Glami 1m Save

The largest multilingual image-text classification dataset. It contains fashion products.

Project README

GLAMI-1M: A Multilingual Image-Text Fashion Dataset

We introduce GLAMI-1M: the largest multilingual image-text classification dataset and benchmark. The dataset contains images of fashion products with item descriptions, each in 1 of 13 languages. Categorization into 191 classes has high-quality annotations: all 100k images in the test set and 75% of the 1M training set were human-labeled. The paper presents baselines for image-text classification showing that the dataset presents a challenging fine-grained classification problem: The best scoring EmbraceNet model using both visual and textual features achieves 69.7% accuracy.
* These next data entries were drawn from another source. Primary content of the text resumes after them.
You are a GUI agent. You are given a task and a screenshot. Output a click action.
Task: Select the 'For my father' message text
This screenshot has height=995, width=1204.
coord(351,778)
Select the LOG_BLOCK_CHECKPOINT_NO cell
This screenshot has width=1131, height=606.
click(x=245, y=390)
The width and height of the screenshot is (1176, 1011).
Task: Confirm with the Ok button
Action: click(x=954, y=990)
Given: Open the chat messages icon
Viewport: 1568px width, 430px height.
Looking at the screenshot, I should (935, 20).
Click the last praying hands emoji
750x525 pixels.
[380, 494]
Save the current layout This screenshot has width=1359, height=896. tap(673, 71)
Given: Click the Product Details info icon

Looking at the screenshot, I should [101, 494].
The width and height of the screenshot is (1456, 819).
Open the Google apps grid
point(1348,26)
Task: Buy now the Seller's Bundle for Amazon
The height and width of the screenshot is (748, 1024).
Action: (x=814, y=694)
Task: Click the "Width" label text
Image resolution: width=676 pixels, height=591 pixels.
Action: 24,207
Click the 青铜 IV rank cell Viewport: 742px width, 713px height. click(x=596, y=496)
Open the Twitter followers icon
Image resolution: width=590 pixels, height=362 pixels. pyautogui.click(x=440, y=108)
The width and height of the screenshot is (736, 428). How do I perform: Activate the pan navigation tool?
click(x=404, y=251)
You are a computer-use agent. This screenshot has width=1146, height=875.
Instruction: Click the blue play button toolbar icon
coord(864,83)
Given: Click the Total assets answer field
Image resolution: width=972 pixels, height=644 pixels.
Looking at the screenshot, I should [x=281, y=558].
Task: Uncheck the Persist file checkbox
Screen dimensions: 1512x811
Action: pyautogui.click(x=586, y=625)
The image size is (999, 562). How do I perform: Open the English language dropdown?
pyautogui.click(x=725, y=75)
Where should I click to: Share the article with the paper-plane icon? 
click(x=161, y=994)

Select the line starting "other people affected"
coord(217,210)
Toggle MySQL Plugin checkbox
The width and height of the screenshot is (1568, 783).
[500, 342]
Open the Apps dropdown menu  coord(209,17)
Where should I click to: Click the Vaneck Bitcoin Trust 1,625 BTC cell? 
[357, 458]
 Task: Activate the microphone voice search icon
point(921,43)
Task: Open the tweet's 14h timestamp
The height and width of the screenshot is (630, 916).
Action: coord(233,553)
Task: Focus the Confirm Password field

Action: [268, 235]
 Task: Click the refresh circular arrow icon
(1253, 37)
Experiments with a modified Imagen model show the dataset is also suitable for image generation conditioned on text.

GLAMI-1M Dataset Examples

GLAMI-1M Paper

The paper (with supplementary) was published at BMVC 2022.
On The Papers with Code, we set up multilingual image-text classification benchmark.
Colab notebook is provided within Google, and also in this repository.
A video recording walk through the Colab code is available on YouTube.

If you use or reference the dataset, please use the following BibTex entry to cite the paper:

@inproceedings{Kosar_2022_BMVC,
author    = {Vaclav Kosar and Antonín Hoskovec and Milan Šulc and Radek Bartyzal},
title     = {GLAMI-1M: A Multilingual Image-Text Fashion Dataset},
booktitle = {33rd British Machine Vision Conference 2022, {BMVC} 2022, London, UK, November 21-24, 2022},
publisher = {{BMVA} Press},
year      = {2022},
url       = {https://bmvc2022.mpi-inf.mpg.de/0607.pdf}
}

Google Colab Notebook

Try hands-on exercise with the dataset in this Google Colab notebook.

How to Download GLAMI-1M Manually

You can either manually download the dataset zip file yourself or use the repository scripts to download, extract, and load into a dataframe.

To manually download the dataset ZIP file(s):

GLAMI-1M Dataset (the default 228x298 version) here (1 zip file of 11GB).

You can use following commands to download this dataset file manually:

wget -O GLAMI-1M-dataset.zip https://huggingface.co/datasets/glami/glami-1m/resolve/main/GLAMI-1M-dataset.zip

Calculate md5 hash with:

md5sum GLAMI-1M-dataset.zip

Then check that it returns:

500348bbf54595db81cba353acd50d78  GLAMI-1M-dataset.zip

GLAMI-1M Dataset 800x800 version here (11 zip files of 54GB) (See Zenodo for md5 hashes)

GLAMI-1M Code

Together with the dataset with provide helper code and experiments described in the paper. The model weights will be uploaded soon.

Installation

Below are steps to get minimal installation to be able to download the dataset with Python

conda create -n g1m python=3.9
conda activate g1m

git clone https://github.com/glami/glami-1m.git
cd glami-1m
pip install -r requirements_minimal.txt

How to Download GLAMI-1M Programmatically

The 228x298 dataset version can be downloaded programmatically using repository Python code. The destination directory to download and extract the dataset can be configured with environmental variable EXTRACT_DIR. EXTRACT_DIR is by default configured as a Linux temporary directory, which is removed upon machine restarts. Before downloading the dataset, make sure you have enough space to download and unzip corresponding version of the dataset.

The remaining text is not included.